Indian equities have had a roller coaster ride this year, and so too have commodities. In volatile times like these, investors would be seeking out instruments that offer both safety and decent returns.
Meanwhile, the debt side of the market is flooded with an array of tax-free bond issues like Rural Electrification Corporation (REC), Housing and Urban Development Corporation (HUDCO), Infrastructure Finance Company Ltd (IIFCL) and Power Finance Corporation (PFC).
The latest addition to this list is state-owned miniratna company National Hydroelectric Power Corporation (NHPC) which will hit the market with its maiden tax-free bonds issue worth Rs 1,000 crore on October 18. The issue will close on November 11, this year. Nearly 40 percent of the issue will be held for retail investors.

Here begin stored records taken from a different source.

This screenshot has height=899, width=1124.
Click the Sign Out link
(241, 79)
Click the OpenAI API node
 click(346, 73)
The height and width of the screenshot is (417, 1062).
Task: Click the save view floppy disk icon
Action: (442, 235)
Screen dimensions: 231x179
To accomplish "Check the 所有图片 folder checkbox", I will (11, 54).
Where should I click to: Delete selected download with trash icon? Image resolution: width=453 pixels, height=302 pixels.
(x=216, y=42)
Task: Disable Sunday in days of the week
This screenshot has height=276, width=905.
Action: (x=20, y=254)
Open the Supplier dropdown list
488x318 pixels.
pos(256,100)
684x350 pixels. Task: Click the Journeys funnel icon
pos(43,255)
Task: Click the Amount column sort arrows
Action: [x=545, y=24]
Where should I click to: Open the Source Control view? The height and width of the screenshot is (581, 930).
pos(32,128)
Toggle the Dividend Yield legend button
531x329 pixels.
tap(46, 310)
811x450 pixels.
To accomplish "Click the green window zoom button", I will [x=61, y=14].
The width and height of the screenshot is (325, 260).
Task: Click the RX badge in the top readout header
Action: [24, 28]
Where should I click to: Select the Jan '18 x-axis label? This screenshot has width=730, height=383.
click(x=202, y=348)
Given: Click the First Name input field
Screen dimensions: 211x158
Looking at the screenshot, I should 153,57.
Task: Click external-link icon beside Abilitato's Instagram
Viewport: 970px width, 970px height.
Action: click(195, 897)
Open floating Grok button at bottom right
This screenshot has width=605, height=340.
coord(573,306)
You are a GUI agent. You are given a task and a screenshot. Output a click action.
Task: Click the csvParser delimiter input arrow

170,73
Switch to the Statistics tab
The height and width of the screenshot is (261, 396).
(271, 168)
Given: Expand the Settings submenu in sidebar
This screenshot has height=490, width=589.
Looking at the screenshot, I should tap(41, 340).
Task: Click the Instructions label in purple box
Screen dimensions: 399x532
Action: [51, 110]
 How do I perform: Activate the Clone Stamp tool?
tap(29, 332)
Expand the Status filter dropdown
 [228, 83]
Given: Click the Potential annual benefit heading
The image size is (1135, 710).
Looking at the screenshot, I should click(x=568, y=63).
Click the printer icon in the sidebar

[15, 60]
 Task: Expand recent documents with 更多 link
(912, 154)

The issue is rated AAA by ratings agencies CARE, India Ratings and ICRA.
Apart from being tax-free, these bonds have caught the fancy of retails investors due to return they are offering (coupon rates) and ofcourse safety of capital since they are public sector companies.
So, is it time to switch to debt from equity? Moneycontrol.com spoke to personal finance experts to know if they would advise retail investors to bet their chips on NHPC tax free bonds.
Investors are always advised to diversify their long term portfolio with tax free bonds, says a report by Bangalore based personal finance consultancy firm WealthRays Group. Interest from tax free bond does not form part of the total income, also, wealth tax is not levied on investment in bonds, it adds.
The NHPC issue currently offers highest coupon rate in the market. It promises to pay 8.43 percent p.a. for 10 years, 8.79 percent for 15 years and 8.92 percent for 20 years to retail individual investors. For qualified institutions buyers, corporate and high net worth individuals, the coupon rates are 8.18 percent p.a. for 10 years, 8.54 percent for 15 years and 8.67 percent for 20 years, respectively.
Looking at the fundamental strength of the company and the interest rates offered, investors who wish to invest money at this point of time can consider their longer period options of 15 years and 20 years, says Financial Advisor Arnav Pandya. The amount of the NHPC issue for retail investors is relatively small, so those wanting to invest would do well to put their money immediately after it opens, he suggested.
Nominal default risk
NHPC is a government owned entity and hence risk of default on payment of interest and principal amount are minimal which is evident from CARE AAA rating. Bonds are listed on recognized stock exchanges (NSE/BSE), however investors are advised to hold bonds for long term and not look for listing gains as being “AAA” rated, NHPC bonds are expected to be more liquid and demand premium on listing, the WealthRays report explains.
According to the company's press release, these bonds are rated “ICRA AAA” by ICRA; “IND AAA” by IRRPL and “CARE AAA” by CARE. Instruments with this rating are considered to have the highest degree of safety regarding timely servicing of financial obligations. Such instruments carry lowest credit risk.
Company profile and future plans
NHPC is the largest hydro power generating company in the country with a total aggregate generation capacity of 4,024 MW as on March 31, 2013. The total generation capacity including capacity of its subsidiary NHDC Ltd stood at 5,544 MW representing nearly 14% of aggregate hydro power capacity of India as on March 31, 2013. It plans to add over 10,000 MW of hydropower capacity by the end of XII plan (year 2017). Net sales and operating profit of the company are expected to grow at a CAGR of 4 percent and 5 percent over 2012 to 2015E respectively, the report says.
The paid-up capital of the company of 31st March 2013 stands at Rs 12,300.74 crore. Its net-worth is Rs 27,840.50 crores. Sales realisation during 2012-13 was Rs 5,369 crore as against Rs 4,415 crore during 2011-12. It reported more than 7 percent increase in net profit at Rs 719.93 crore for the first quarter ended June 30, 2013 versus Rs 669.81 crore a year-ago. Total income climbed to Rs 1,619.73 crore in the June quarter from Rs 1,424.45 crore in the same period a year ago.
The flip side…
Every coin has two sides, says a famous adage. Likewise, on one hand fixed income products like bonds give guaranteed returns and security, there are some features which should not be neglected either.
Such bonds are non-cumulative in nature which means the interest earned will be paid out annually and at the end of the tenure, the investor will get his principal back. So, one should follow a disciple of parking those interest amounts in other instruments and get benefit out of it, says Sumeet Vaid, CEO, Ffreedom financial planners.
“NHPC tax free bonds are likely to be most popular for those falling under the highest tax bracket. Ideally, this product best fits investors looking for regular tax-free annual income and not for those looking to earn monthly income. Retired investors can look to invest here because it would provide regular annual income which is tax free and risk free. Most importantly, investors should be ready to give up his liquidity or say it will eventually block the liquidity if invested in these bonds as the maturity is for a longer period,” he elaborated.